The articles in that day’s paper had somewhat less than flattering comments about Ms. Ravior. For example, the front page article referred to her as a “large lady of few words”:
She was also referred to as a “big, broad-backed girl”. Another article made a point of listing her weight:
Moving over to the sports section, long-time sports editor Lou Marsh referred to her as “husky, game, and powerful”:
The paper included a photo of Ms. Ravior:
In one of the articles, Ms. Ravior was asked whether she would do this again. At the time, she said no, but she came back: she wound up winning the event three years in a row. (The 1932 event has already been mentioned in this blog here.)
Lou Marsh’s article speculated on whether Ms. Ravior would be married by this time next year, pointing out that her trainer, Bill Boggs, kissed her in front of the movie cameras. However, she wound up marrying Canadian swimmer George Young; the marriage did not last. I have no idea what happened to her after that.
The want ad section of the August 23 1930 edition of the Toronto Daily Star contained this rather unusual Miscellaneous item:
Phrenology is a pseudoscience that claims that human traits can be determined by measuring the size of the bumps on the skull. Its popularity peaked from about 1810 to 1840.
The text of this ad is a little hard to follow, but it looks like if you cut out 100 photographs of people and 100 newspaper clippings of unfortunate events, you would get a free book from Prof. Cavanagh. I’m going to guess that it was about phrenology.
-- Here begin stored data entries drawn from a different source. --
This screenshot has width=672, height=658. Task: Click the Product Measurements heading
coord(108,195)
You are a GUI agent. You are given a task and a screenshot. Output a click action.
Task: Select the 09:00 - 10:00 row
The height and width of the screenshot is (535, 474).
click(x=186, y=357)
Since the Professor was obliging enough to include his address in his ad, I was able to trace him in the Toronto city directories. Francis J. Cavanagh (sometimes listed as Professor) was about at the end of his career by 1930; he appears in the 1930 and 1931 directories, but not after that. But he is listed in Toronto city directories for many years before that, going back into the 19th century; I found a listing for him in the 1885 directory. So he’d been studying bumps for a long time.
The August 18 1928 edition of the Toronto Daily Star contained this portrait of a three-year-old girl:
Sometime, I’m going to have to try to figure out when newspapers stopped printing the addresses of their photo subjects for fear of harassment.
The published address allowed me to trace Mr. C. G. McConnell. The 1928 city directory didn’t list his occupation, but later directories gave his name as Campbell G. McConnell, and revealed that he was a chartered accountant. The family eventually moved to 30 Roxborough Drive, where they lived for some years. (That address is now parkland.)
I looked in later directories to see if I could find any listings for Patsy or Patricia McConnell. I didn’t find any, but a Daily Star newspaper archive search turned up a notice of her wedding in the September 7 1946 edition:
And a Google search revealed that Mrs. Ross, as she became, passed away in 2017.
Here’s another photograph from the August 18 1928 edition of the Toronto Daily Star:
It had actually been a while since Gertrude Boyle Kanno (1878-1937) had been married to a Japanese author – she and poet Takeshi Kanno were wed in 1907 and divorced in 1915. She became famous for her portrait sculptures, including Albert Einstein, Isadora Duncan, Christy Mathewson, and both Teddy and Franklin Roosevelt.